Congratulations to him and his collaborators, and thanks to all who took part and supported the thread. Lynne-42 is hereby now allowed to offically have her life back.

Answers and comments follow.


To hark back to the OP, the point was to try and devise questions that share an interesting property: you can use Google to confirm the answer easily, but not to find the answer. I tried to explore many different ways of doing this, and I found it quite an interesting exercise. On the one hand it is surprising just how much info Google can dig up. However, this makes it all the more interesting to think of things that it just can’t help with.

1. Where would you go to see CONI, OSIR and GAGE?

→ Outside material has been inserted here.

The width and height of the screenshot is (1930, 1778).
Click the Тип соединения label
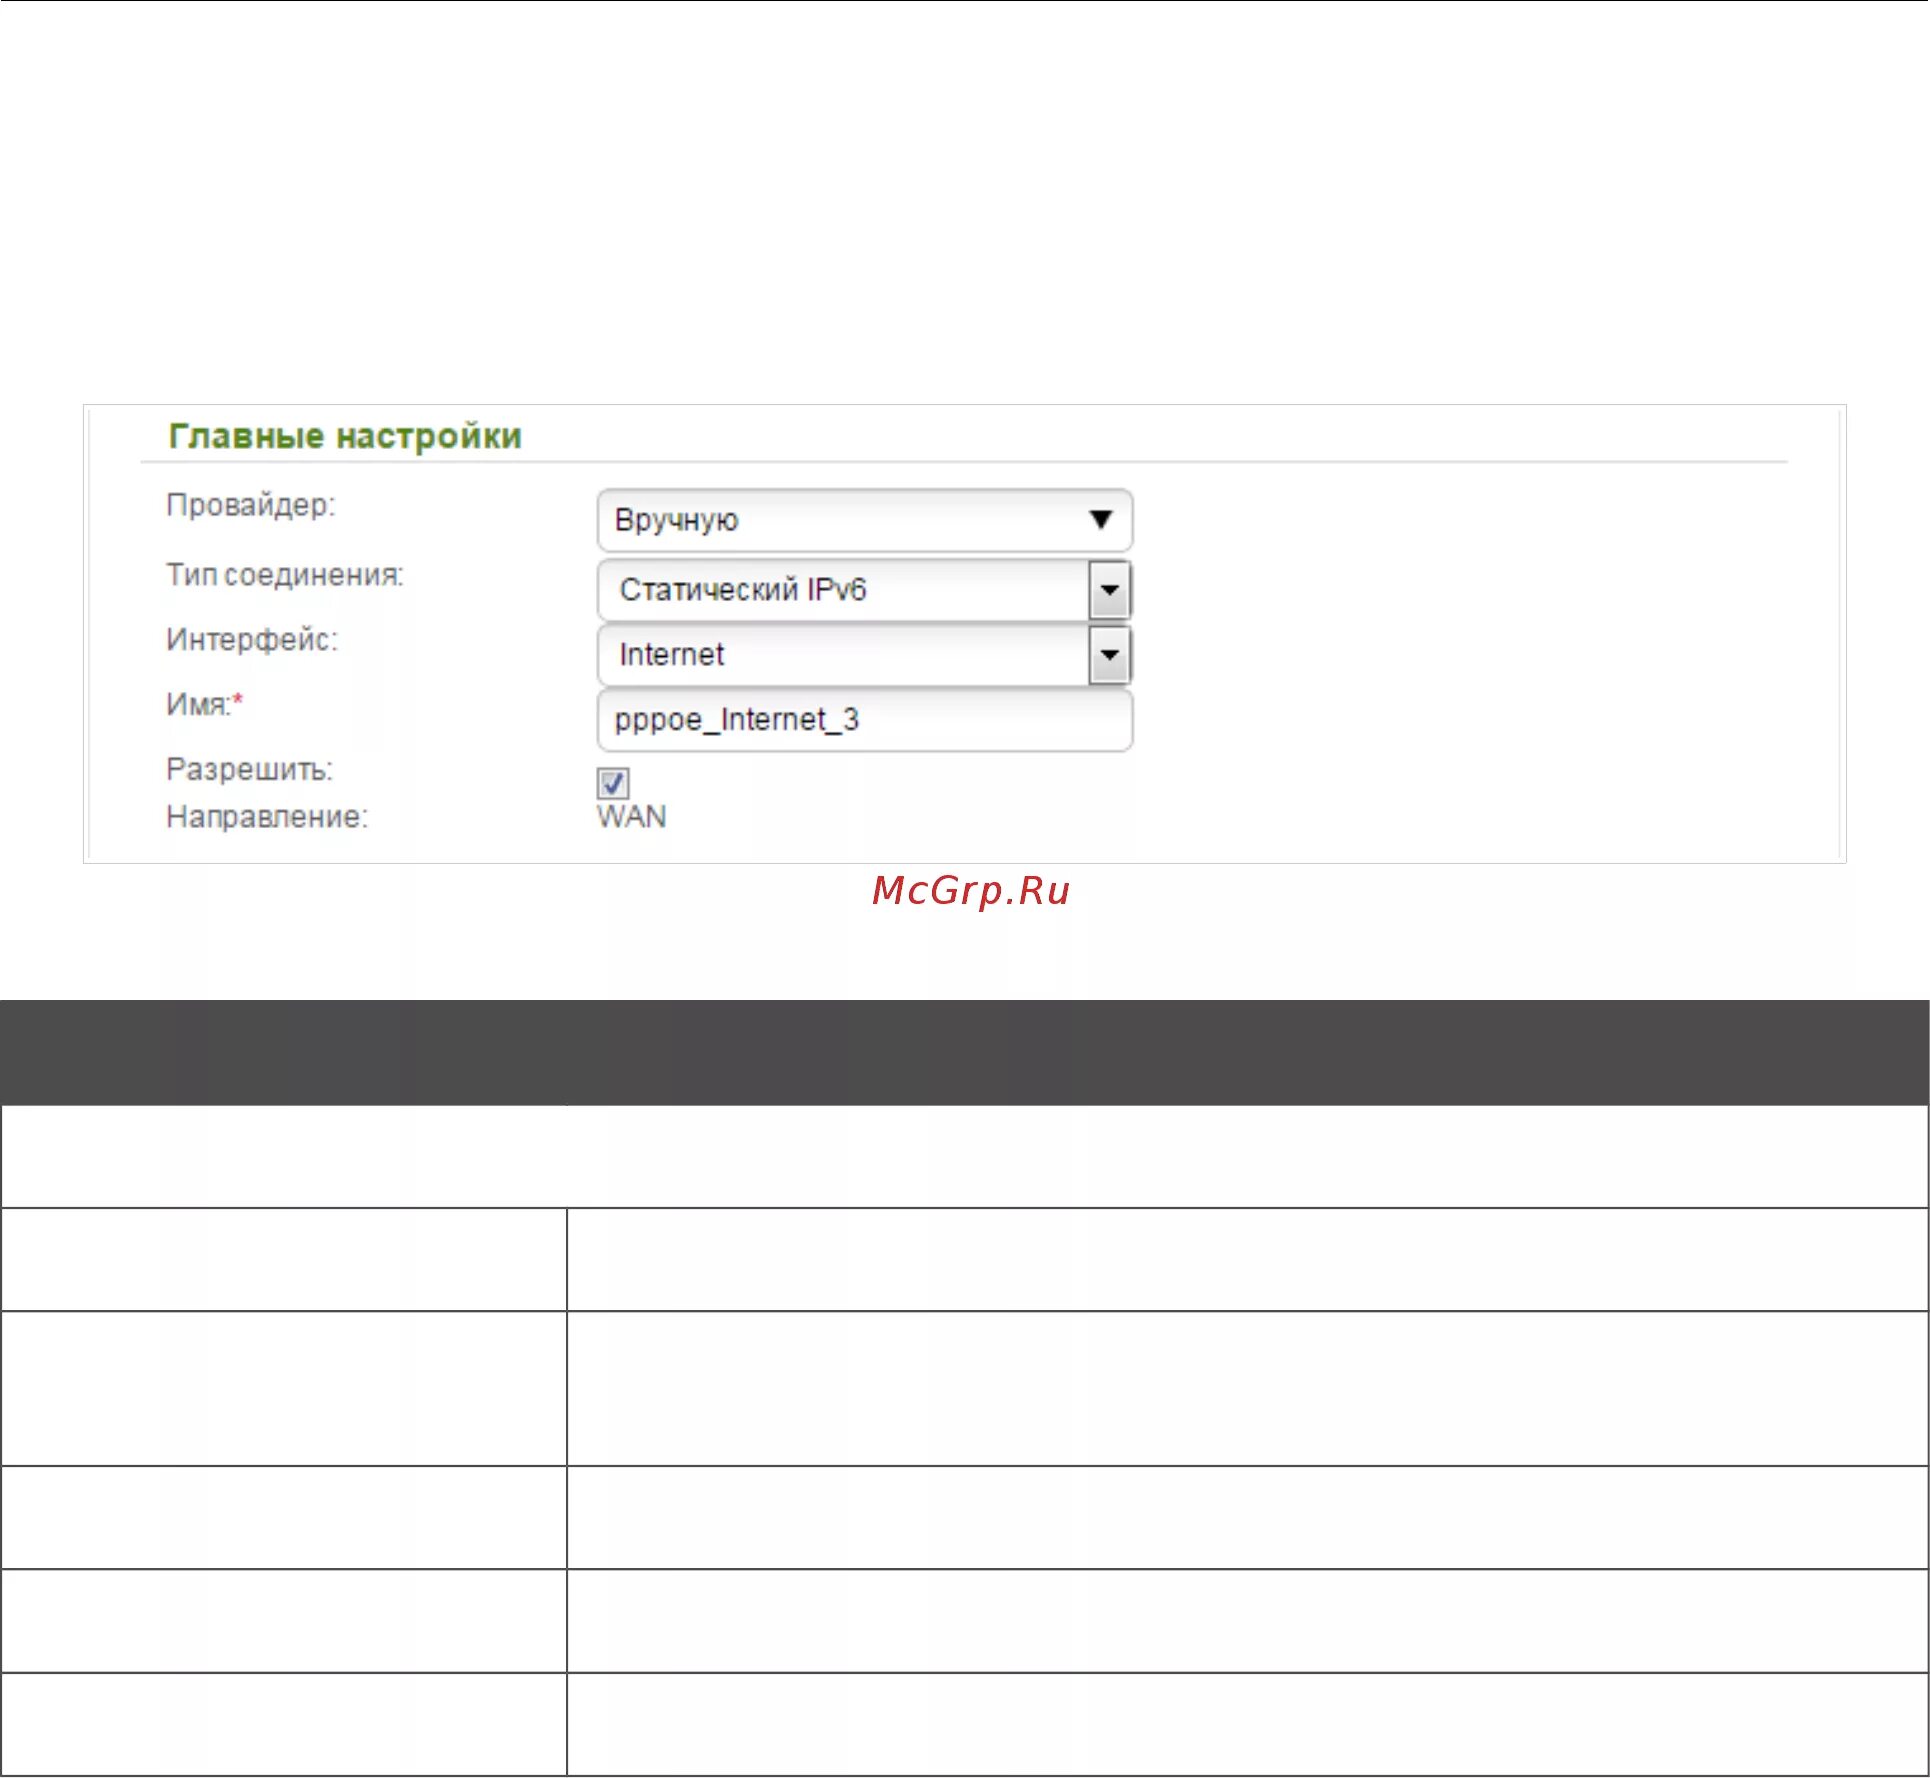tap(284, 575)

A. On the periodic table. I know some will think it’s a slight cheat, because you have to look at consecutive ‘squares’ on the table and read them as words. But several people got this right, including when I did a ‘beta test’ of the quiz before posting it here, so I knew it wasn’t ‘un-solvable’. Google can’t help when the answer relies on visually eliding two separate terms.
**2. **What links Jesus and 694?

A. We are told that Jesus was a carpenter, and 694 is the Dewey Decimal System classification for carpentry. Trivia point: when I visited Jerusalem last year, the official Guide pointed out how unlikely this claim is. There are hardly any trees in the region, they don’t grow easily in what is essentially a desert land, and wood is hardly ever used as a construction material. Everything in New Testament times was built from stone, and it’s far more likely that Jesus was a stone mason, and the ‘job title’ simply got corrupted in translation.
3. ‘DOWNFALL ATHLETE FELL HINT’ is an anagram of the title of which novel by a well-known 19th century author?

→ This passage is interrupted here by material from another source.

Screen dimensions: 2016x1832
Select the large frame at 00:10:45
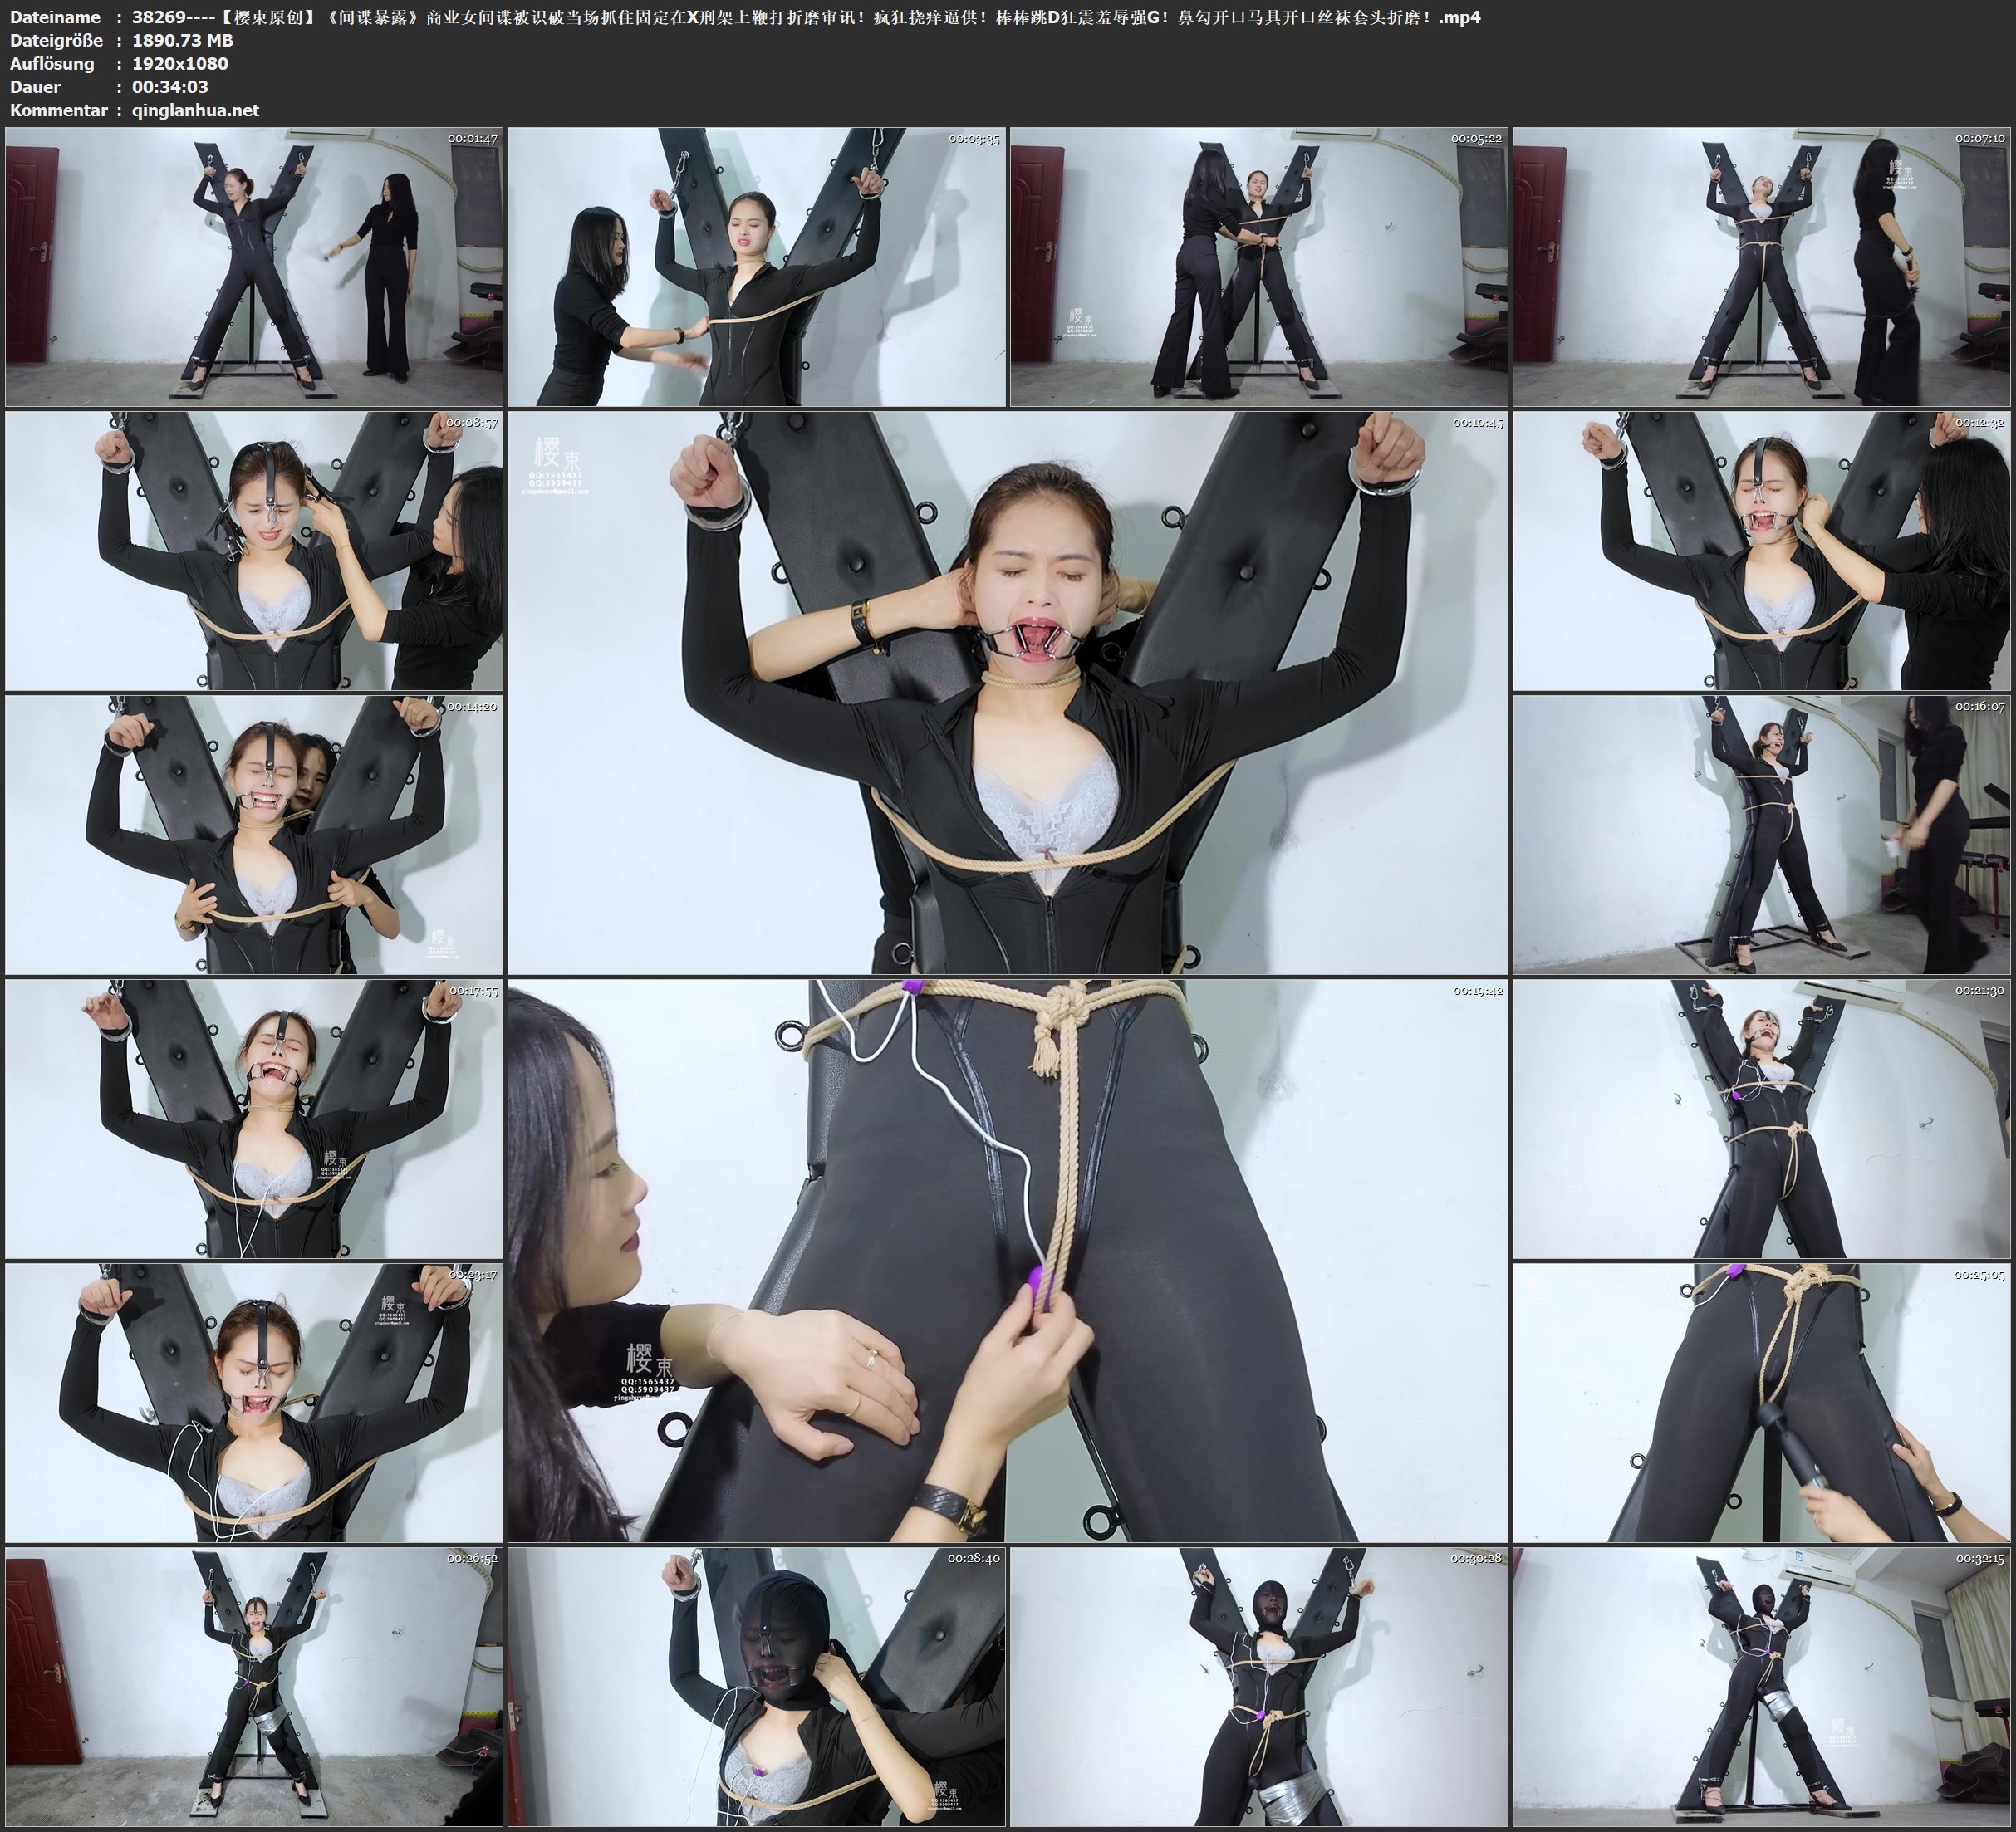pyautogui.click(x=1007, y=693)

A. 'The Tenant of Wildfell Hall’ by Anne Bronte. Google can’t help directly with anagrams.
**4. **What have people called Young, Tin, Miles, Christian and Pepper all written?

A. Antechinus gave the answer that they are all names of composers. He missed just one cute detail: they are all composers who have written national anthems !
5. Which well-known movie (in the IMDB Top 150) features a listed character whose name is also the title of another movie made seven years later?

A. This was interesting because one or two people came up with answers different to mine, but that still work. My answer was that ‘Metropolis’ made in 1927 features a character listed as ‘The Thin Man’, which was also the title of a movie made in 1934. However, Antechinus offered ‘The Sixth Sense’ (1999) and ‘Bobby’ (2006). His answer is better, in my opinion, because ‘Bobby’ was a well-known movie in its own right, whereas the later film in my solution, ‘The Thin Man’, was much more obscure.

I wanted to include a question based on movies because movies are a popular subject here on the Dope. However, it is VERY hard to devise movie questions that Google can’t crack fairly easily. It took me a long while to think of an angle that Google can’t help with, and I eventually settled on this ‘character/later movie’ link.
6. A man and a woman looking out over separate balconies, two men climbing a ladder, one man looking through bars and a man sitting on a bench. Where can you see all of these together at the same time?

A. ‘Belvedere’ by MC Escher. This was the one that I felt would be answered most easily by the average Doper, and this turned out to be the case.
7. Here are three different anagrams: ‘AT AORTA WALL’, ‘A VARIANT ANON’ and ‘ARIA MAP ORB’. Where would you find the solutions to these three anagrams?

A. In an atlas or on a map. They are all anagrams of capital cities. Kiribati - Tarawa Atoll. Madagascar - Antananarivo. Suriname - Paramaribo. Another anagram-based question, but I restricted myself to just two.
**8. **Which album cover features the price of roasted peanuts and chestnuts?

A. ‘Pretzel Logic’, by Steely Dan.
9. Where does sound come before silence, and improbability come before certainty?

A. They are categories in Roget’s Thesaurus. At least they are according to this source.
**10. **When would IBM and SFX look like mirror images?

A. When using semaphore. Thanks to AJ (one of my beta testers) for improving this question and devising a more elegant solution than my original version.